- [Your instructions]
Substitute "button" for "icon" wherever it occurs in the lines below, and reproduce the lines with nothing else changed.

- [Task data]
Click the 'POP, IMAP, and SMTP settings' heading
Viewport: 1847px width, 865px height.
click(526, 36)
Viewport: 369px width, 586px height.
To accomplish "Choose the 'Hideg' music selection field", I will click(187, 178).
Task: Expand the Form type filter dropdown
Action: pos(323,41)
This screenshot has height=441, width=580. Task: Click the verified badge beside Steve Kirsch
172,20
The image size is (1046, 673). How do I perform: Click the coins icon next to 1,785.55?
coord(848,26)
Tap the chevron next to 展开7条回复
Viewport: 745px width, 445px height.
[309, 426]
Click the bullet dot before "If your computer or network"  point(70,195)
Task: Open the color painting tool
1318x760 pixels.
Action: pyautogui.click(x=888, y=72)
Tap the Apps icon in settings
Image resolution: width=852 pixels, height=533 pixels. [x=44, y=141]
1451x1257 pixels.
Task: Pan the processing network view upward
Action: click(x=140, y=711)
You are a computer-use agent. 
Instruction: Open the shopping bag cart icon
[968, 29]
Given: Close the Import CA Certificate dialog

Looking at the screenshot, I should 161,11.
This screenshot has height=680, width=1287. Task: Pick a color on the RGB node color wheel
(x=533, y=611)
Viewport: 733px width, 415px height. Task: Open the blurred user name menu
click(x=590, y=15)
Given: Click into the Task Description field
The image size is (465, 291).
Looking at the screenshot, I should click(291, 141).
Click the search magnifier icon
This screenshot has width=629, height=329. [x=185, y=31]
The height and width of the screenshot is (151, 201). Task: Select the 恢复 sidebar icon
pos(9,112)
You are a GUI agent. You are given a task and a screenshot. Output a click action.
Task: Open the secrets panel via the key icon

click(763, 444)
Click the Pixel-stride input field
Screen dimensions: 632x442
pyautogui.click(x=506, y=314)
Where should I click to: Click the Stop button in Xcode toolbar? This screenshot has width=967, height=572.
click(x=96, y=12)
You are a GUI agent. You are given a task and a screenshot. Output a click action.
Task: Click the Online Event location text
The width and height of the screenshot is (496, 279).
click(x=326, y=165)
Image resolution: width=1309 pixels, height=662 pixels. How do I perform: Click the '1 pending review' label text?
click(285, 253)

- [Expected output]
Click the 'POP, IMAP, and SMTP settings' heading
Viewport: 1847px width, 865px height.
click(526, 36)
Viewport: 369px width, 586px height.
To accomplish "Choose the 'Hideg' music selection field", I will click(187, 178).
Task: Expand the Form type filter dropdown
Action: pos(323,41)
This screenshot has height=441, width=580. Task: Click the verified badge beside Steve Kirsch
172,20
The image size is (1046, 673). How do I perform: Click the coins button next to 1,785.55?
coord(848,26)
Tap the chevron next to 展开7条回复
Viewport: 745px width, 445px height.
[309, 426]
Click the bullet dot before "If your computer or network"  point(70,195)
Task: Open the color painting tool
1318x760 pixels.
Action: pyautogui.click(x=888, y=72)
Tap the Apps button in settings
Image resolution: width=852 pixels, height=533 pixels. [x=44, y=141]
1451x1257 pixels.
Task: Pan the processing network view upward
Action: click(x=140, y=711)
You are a computer-use agent. 
Instruction: Open the shopping bag cart button
[968, 29]
Given: Close the Import CA Certificate dialog

Looking at the screenshot, I should 161,11.
This screenshot has height=680, width=1287. Task: Pick a color on the RGB node color wheel
(x=533, y=611)
Viewport: 733px width, 415px height. Task: Open the blurred user name menu
click(x=590, y=15)
Given: Click into the Task Description field
The image size is (465, 291).
Looking at the screenshot, I should click(291, 141).
Click the search magnifier button
This screenshot has width=629, height=329. [x=185, y=31]
The height and width of the screenshot is (151, 201). Task: Select the 恢复 sidebar button
pos(9,112)
You are a GUI agent. You are given a task and a screenshot. Output a click action.
Task: Open the secrets panel via the key button

click(763, 444)
Click the Pixel-stride input field
Screen dimensions: 632x442
pyautogui.click(x=506, y=314)
Where should I click to: Click the Stop button in Xcode toolbar? This screenshot has width=967, height=572.
click(x=96, y=12)
You are a GUI agent. You are given a task and a screenshot. Output a click action.
Task: Click the Online Event location text
The width and height of the screenshot is (496, 279).
click(x=326, y=165)
Image resolution: width=1309 pixels, height=662 pixels. How do I perform: Click the '1 pending review' label text?
click(285, 253)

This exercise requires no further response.